Epiphytic Fuchsia species

Dennis Szeszko dszeszko@gmail.com
Thu, 13 Jul 2006 11:54:03 PDT

You are right.  I did an online database search of herbarium specimens and
it seems that the species I saw is almost assuredly F. fulgens because F.
decidua has never been collected in Mexico State.

>Dennis,  Your sighting, if it had red and green flowers, is probably
>fulgens.  The F. decidua had red tubular/funnelform flowers in
handingclusters.  Only found >them growing in the moss on oak trunks, along
>escarpment of the Sierra Minatlan, where the fog/clouds would pour over
>irrigating and air conditioning the mountain in moisture and coolth.
>Explored nearby rocky cliffs, which were plastered with lithophytes, but
>didn't see the Fuchsia there.  Fuchsia fulgens and F. decidua seem closely


A check of nomenclature leads me to believe that you have F. boliviana and
not F. boliviensis.  This may be why Carolyn was unable to find images of
the plant that you describe.

>I saw your interest in the epiphytic Fuchsias, which i have also, but I
>a species, F. boliviensis,


I think that Fuchsia fulgens would probably survive brief periods of frost
in the early hours of the morning before things warmed up again.  The area
where they grow is subject to occasional frost in the months of December and
January.  However, the cover of Oak leaves protects them to an extent, and
the fact that they live off of the ground as an epiphyte means that they
would not be exposed to the coldest air which would be found at the base of
the tree.  To help you get a sense of temperatures, the orchids that grow in
that area are classified as requiring Cool-to-Intermediate growing
conditions.  Joe, you are right when you say that the heat and humidity in
Houston would probably kill the plant before the cold temperatures would get
a chance to cause freeze damage.  I don't think that the plant could take
sustained temperatures above 90 degrees.  I think that people in Northern
California or the Pacific Northwest would best be able to approximate the
natural growing conditions of this plant.

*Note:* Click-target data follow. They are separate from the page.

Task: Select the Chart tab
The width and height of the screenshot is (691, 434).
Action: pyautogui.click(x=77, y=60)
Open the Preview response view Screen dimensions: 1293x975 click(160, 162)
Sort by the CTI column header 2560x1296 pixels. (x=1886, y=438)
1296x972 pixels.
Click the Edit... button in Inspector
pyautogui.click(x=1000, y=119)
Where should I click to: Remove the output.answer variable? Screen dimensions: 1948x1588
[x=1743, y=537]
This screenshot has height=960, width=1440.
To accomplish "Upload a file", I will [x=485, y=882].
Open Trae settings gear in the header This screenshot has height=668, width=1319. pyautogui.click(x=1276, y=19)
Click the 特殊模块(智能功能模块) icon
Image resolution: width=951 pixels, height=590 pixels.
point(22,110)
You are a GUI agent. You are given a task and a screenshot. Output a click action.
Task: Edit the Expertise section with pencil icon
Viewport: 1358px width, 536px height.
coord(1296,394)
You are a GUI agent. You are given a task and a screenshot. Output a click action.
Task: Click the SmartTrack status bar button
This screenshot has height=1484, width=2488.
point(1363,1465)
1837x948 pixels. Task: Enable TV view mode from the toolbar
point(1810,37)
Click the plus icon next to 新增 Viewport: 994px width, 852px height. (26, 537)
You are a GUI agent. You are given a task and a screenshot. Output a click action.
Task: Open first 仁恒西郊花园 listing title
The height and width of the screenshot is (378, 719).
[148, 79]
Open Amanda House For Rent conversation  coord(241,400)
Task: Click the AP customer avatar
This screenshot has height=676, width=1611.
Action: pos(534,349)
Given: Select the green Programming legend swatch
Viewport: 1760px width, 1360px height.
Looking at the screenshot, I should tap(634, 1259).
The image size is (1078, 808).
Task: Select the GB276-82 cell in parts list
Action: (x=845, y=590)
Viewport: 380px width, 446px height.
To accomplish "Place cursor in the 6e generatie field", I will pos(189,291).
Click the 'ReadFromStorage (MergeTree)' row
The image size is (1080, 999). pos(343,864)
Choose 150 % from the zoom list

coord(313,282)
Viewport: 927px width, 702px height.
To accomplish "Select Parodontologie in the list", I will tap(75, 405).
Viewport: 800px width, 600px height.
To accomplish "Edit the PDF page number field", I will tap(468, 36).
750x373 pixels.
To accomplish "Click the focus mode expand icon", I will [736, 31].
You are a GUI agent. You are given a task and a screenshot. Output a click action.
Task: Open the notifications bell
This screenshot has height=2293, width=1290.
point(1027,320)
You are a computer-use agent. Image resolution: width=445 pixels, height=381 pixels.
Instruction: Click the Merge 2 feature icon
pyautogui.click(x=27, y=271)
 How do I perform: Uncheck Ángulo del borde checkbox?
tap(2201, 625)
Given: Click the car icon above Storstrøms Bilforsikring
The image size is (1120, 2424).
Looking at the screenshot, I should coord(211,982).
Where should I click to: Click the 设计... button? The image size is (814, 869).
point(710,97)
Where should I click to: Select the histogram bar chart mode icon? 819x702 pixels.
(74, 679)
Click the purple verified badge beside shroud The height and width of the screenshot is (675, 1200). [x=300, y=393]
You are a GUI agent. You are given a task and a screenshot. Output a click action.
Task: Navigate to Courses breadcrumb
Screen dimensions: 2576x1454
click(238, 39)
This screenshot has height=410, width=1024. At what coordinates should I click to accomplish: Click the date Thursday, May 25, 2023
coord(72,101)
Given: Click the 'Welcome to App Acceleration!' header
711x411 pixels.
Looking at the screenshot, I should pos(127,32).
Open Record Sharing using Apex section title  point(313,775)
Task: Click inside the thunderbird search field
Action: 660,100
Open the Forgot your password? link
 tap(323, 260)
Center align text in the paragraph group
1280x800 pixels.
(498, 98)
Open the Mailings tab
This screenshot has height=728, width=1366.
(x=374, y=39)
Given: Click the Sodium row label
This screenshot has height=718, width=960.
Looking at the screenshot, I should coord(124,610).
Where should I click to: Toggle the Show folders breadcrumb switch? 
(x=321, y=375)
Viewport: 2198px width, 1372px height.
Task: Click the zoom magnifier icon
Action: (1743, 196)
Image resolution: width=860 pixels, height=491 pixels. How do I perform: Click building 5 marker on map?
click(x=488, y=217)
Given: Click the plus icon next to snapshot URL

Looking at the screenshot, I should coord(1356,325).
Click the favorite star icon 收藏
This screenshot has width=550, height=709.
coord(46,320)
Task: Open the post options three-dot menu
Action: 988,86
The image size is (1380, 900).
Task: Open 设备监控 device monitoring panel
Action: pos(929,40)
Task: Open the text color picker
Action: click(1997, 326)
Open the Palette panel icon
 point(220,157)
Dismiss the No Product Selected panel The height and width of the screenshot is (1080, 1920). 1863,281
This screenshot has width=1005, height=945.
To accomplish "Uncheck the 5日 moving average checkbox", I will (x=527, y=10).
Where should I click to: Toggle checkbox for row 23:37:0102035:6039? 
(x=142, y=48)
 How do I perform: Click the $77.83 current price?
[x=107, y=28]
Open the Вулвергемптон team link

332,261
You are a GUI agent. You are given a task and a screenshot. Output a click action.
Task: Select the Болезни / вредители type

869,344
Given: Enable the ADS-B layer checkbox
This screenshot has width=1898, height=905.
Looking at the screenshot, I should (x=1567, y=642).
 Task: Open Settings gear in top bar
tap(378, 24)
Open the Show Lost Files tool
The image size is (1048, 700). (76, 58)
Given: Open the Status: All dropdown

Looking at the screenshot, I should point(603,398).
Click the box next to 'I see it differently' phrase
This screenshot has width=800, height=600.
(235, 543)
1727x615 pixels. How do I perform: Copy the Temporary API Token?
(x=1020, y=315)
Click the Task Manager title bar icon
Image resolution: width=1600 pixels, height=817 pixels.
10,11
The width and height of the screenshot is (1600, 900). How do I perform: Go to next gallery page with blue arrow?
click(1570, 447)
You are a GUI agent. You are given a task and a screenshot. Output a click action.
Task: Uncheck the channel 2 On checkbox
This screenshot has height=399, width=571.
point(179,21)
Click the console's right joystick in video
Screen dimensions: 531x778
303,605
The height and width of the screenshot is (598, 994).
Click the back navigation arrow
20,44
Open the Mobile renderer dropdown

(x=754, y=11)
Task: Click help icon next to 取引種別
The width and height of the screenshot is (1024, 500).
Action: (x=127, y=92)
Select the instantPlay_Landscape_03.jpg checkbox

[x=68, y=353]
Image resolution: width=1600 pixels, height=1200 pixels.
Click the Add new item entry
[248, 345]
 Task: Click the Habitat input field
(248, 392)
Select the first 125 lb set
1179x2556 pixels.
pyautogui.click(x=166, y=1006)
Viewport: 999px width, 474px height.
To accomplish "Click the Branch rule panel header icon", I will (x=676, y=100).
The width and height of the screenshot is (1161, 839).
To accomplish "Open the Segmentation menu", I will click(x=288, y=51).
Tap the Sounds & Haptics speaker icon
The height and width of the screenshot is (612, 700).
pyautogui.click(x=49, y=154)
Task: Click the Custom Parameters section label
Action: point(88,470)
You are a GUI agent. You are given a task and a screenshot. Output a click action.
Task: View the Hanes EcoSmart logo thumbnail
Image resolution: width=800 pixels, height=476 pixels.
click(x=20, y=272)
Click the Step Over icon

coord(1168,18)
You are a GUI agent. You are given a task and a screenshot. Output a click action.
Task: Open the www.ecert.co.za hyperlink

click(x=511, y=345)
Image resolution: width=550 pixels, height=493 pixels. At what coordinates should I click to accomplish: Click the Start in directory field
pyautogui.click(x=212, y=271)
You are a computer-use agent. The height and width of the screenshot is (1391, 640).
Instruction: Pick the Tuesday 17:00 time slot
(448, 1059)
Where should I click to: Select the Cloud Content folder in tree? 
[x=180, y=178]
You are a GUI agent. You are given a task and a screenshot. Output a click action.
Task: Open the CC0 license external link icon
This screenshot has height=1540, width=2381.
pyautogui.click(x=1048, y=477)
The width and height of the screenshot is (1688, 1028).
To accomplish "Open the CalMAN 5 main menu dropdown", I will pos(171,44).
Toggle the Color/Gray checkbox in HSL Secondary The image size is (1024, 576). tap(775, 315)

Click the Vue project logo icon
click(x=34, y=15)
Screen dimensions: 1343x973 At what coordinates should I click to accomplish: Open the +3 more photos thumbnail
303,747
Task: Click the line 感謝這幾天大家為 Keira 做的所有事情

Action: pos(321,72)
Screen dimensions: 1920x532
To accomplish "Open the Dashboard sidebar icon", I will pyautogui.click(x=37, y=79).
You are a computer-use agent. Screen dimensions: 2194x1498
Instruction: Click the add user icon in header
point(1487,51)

>I'm very curious about the cold tolerance of Fuchsia spp. growing at 1800 m
>on lava.

Mary Sue was kind enough to create a page on the Wiki for Fuchsia, so I'm
going to post a picture of the plant's tuberous roots.  The plant I
collected is sprouting new growth from the tips of the branches and with
some luck I should have flowers in about 3 months or so.  At that time, I
will update the wiki with pictures of the flowers.